# Electric Brad nailer/staple guns????



## Sellncars (Aug 14, 2006)

What are everyone's thoughts on this for a DIY'ER? Would this tool work well in the home? For small projects, Mouldings, trim, just a simple finish nailer.

Thanks,
Sellncars


----------



## redline (Mar 5, 2006)

Not sure if it will have the power that you may need. It depends on the thickness and type of wood you will be nailing. Buy one and see if it performs the tasks that you need and if it does not meet your needs then return it.


----------



## AtlanticWBConst. (May 12, 2006)

Sellncars,

It's pretty much like what Redline said, electric won't do the job. They are only good for very light nailing.
Attaching paper, clothe, thin pieces of wood...to other material.
What will get you through most DYI wood projects are an 18 gauge brad nailer and a 16 gauge straight finish nailer. I believe that Porter cable sells a combo like this and a compressor. Good buy in MHO.


----------



## Sellncars (Aug 14, 2006)

Ok everyone,

I bought one of these, i don't do enough wood work to go out buy a compressor, then a nail gun, then of course i would have to buy all the air tools again for working on cars. So i went to the sears repair *facility* here local, they had this unit for $49.88 Reconditioned and with a little talking they, like all sears stores are willing to work a deal. I bought this for $35.00, i already had 2 batteries and a charger at home. I'm impressed so far, it fired right through a 1" board and was flat on top, no need to dimple the nail head.

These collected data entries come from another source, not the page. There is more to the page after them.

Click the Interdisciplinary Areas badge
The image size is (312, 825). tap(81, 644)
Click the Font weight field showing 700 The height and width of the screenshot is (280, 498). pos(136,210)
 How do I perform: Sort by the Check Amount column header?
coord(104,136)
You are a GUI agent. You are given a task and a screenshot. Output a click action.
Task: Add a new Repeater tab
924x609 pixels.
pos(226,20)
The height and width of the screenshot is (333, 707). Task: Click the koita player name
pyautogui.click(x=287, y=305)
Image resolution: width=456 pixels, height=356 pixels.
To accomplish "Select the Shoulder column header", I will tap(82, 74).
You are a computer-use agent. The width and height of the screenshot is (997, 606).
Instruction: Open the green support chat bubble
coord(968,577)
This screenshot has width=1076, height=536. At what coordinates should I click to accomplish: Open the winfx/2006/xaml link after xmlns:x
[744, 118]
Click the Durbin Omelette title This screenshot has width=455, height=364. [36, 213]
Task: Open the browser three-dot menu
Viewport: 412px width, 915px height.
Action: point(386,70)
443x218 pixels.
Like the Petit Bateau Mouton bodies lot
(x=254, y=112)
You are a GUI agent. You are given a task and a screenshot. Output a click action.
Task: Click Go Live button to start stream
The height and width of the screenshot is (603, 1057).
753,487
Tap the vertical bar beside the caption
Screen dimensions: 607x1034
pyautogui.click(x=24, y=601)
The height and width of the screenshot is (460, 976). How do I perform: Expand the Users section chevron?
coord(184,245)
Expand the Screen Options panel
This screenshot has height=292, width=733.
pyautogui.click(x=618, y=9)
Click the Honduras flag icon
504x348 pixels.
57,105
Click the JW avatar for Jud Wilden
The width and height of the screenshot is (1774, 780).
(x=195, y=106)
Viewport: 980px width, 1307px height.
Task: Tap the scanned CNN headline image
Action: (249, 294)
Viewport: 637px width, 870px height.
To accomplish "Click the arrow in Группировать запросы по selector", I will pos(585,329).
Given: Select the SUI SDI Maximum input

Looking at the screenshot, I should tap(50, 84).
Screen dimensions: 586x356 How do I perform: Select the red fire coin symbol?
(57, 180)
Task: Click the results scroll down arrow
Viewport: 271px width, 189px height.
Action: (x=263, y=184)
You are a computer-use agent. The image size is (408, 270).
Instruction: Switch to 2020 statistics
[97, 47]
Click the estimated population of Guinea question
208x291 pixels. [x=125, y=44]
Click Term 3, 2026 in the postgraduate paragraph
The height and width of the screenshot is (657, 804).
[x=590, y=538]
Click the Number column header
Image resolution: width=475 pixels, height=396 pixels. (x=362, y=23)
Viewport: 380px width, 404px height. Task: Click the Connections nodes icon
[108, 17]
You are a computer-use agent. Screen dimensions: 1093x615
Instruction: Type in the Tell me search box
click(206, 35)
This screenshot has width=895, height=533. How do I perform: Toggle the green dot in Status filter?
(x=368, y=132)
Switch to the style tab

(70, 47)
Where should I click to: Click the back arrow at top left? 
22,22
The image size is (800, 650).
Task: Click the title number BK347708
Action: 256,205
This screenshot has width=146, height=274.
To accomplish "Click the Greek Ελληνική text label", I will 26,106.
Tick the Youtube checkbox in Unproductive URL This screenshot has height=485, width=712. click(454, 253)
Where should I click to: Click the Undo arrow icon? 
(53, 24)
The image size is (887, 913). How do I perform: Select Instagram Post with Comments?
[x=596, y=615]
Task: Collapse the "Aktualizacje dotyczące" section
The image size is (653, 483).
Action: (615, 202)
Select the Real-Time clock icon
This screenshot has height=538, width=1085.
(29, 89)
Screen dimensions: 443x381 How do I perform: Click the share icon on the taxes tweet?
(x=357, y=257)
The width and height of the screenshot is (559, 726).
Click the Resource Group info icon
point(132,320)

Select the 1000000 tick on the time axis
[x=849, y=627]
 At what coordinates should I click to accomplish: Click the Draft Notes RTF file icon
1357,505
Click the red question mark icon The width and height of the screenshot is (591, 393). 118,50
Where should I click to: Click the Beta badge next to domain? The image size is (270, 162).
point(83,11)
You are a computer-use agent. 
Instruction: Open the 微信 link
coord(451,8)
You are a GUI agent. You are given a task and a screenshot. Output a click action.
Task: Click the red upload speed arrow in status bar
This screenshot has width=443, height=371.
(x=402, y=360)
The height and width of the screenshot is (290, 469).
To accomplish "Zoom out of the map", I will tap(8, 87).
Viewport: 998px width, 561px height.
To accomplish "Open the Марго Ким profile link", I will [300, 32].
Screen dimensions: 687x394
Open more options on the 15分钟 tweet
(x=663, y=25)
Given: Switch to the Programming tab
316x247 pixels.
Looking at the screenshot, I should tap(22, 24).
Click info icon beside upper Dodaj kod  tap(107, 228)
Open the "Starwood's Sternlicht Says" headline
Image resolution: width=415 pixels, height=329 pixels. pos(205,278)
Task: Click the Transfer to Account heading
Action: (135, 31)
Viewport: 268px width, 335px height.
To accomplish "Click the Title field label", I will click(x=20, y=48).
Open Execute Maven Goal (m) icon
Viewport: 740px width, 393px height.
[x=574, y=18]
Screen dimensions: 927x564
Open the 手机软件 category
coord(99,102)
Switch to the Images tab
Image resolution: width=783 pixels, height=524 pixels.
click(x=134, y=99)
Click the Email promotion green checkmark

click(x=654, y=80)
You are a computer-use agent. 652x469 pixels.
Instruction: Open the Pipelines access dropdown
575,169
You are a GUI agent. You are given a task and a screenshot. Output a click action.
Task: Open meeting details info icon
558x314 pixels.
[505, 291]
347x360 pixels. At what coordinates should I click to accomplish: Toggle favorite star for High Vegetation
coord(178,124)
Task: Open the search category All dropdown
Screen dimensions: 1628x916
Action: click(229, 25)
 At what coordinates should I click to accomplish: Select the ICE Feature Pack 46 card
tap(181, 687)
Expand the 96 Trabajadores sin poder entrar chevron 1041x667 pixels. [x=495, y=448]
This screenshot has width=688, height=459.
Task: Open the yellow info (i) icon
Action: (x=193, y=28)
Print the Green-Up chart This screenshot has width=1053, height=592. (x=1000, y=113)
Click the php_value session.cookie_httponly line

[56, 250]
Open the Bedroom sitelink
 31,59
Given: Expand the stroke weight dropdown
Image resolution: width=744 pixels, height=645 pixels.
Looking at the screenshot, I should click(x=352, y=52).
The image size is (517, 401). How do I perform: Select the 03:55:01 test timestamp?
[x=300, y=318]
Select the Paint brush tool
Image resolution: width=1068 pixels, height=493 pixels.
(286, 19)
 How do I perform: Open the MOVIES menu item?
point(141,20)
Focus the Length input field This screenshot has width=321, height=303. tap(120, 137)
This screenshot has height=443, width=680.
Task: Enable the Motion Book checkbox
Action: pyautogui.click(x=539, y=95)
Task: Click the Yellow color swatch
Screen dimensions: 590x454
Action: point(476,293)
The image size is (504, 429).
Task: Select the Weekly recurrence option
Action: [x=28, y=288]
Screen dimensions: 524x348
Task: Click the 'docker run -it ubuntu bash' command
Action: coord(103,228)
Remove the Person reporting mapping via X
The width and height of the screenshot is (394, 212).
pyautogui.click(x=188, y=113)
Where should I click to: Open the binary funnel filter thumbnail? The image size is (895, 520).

http://www.sears.com/sr/javasr/prod...Brad+Nailers+&+Accessories&BV_UseBVCookie=Yes


----------



## AtlanticWBConst. (May 12, 2006)

Wow, That is a cute little tool.  

Actually, that is a cool little nailer. They've come along way since I tried a corded electric bard nailer about 6 years ago. 
I saw on your 'sears' link that it will nail up to 1 1/2" Brads. That's pretty impressive - in regards to the cost and the portability of the unit. That looks like it will do the trick for your needs. Good luck!

Thanks for the information about it.


----------



## Sellncars (Aug 14, 2006)

Just used the 1 1/4 brads tonight and it worked great. Sinks the brads all the way in with nothing left outside the wood. Seems to be a nice cheap unit for a DIY'ER. I'm sure that someday i will buy a air nailer, but this is good for now.


----------